Common crime stabilised

In 2004 a quarter of the Dutch population indicated they had been victims of common crime. This is about the same as in 2003 but less than in 2002. The share of violent crime victims fell slightly in the period 2002-2004, to 5 percent according to the latest figures by Statistics Netherlands.

Common crime stable

In 2004 a quarter of the Dutch population aged over 15 indicated that they had been victims of common crime, such as theft, vandalism and violence. This comes down to 3.3 million victims, who, in total, were confronted with over 4.7 million offences. This is virtually the same number as in 2003, but fewer than in 2002. In that year the share of victims was 27 percent, the highest in years. 

Fewer victims of violence

In 2004 over 5 percent of the population was confronted with violence. Threats were the most common form, followed by physical abuse and sex crimes. In total, almost 1 million violent crimes were committed, which was less than in previous years. In 2002 some 6 percent of the Dutch population was confronted with violence. 

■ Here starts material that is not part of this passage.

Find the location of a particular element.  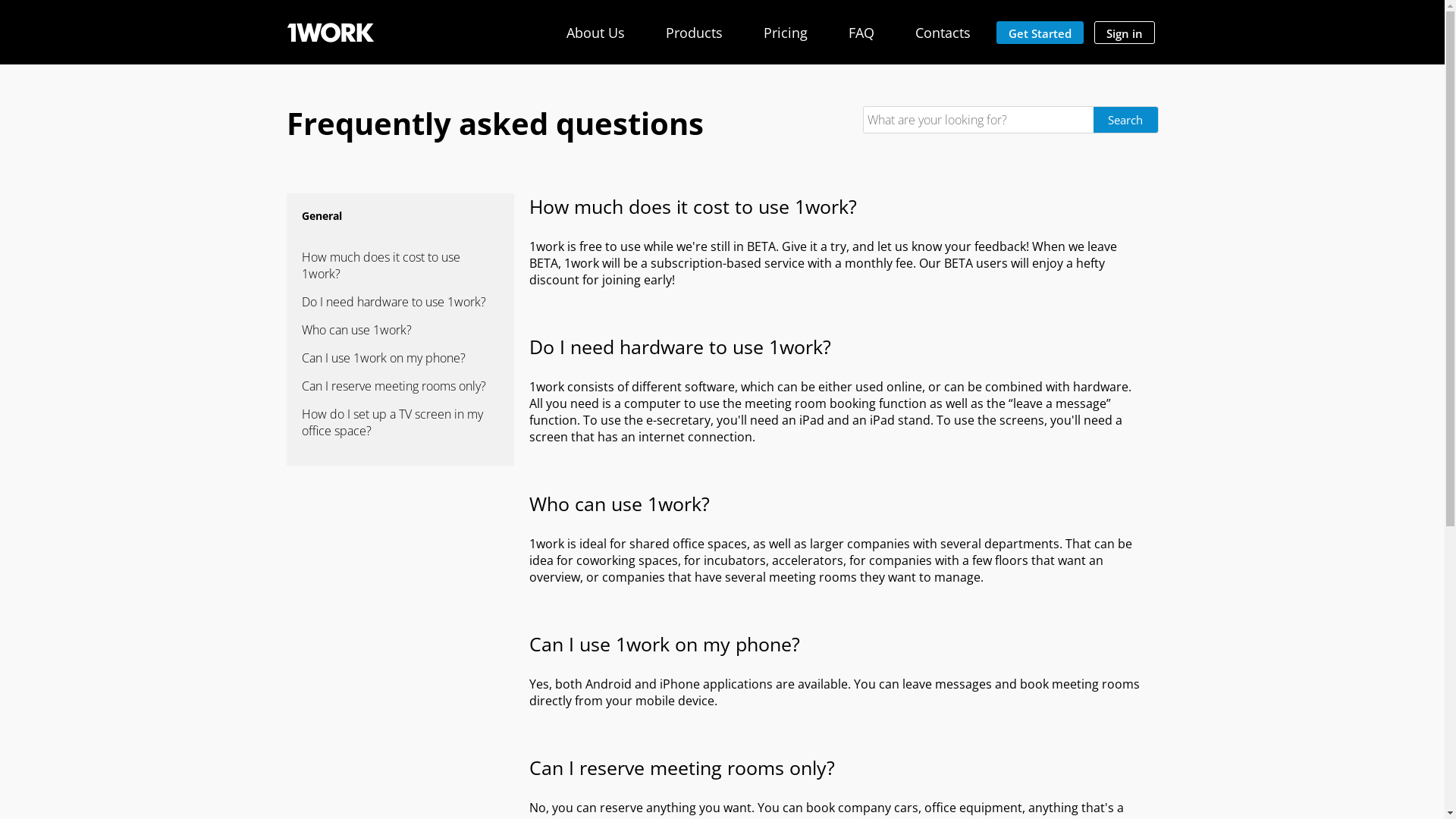

'Who can use 1work?' is located at coordinates (400, 329).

Theft, vandalism en menacing phone calls stable

The share of victims of other forms of common crime remained the same in 2004 as in 2003. About 12 percent indicated they had been the victim of theft. Over 11 percent had their car damaged or fell victim to some other form of vandalism.
In 2004 almost 5 percent indicated they regularly received menacing phone calls. The number of people confronted with this remains relatively stable at 600 thousand, after a downward trend that started in 1997, when about 900 thousand peoples received annoying calls.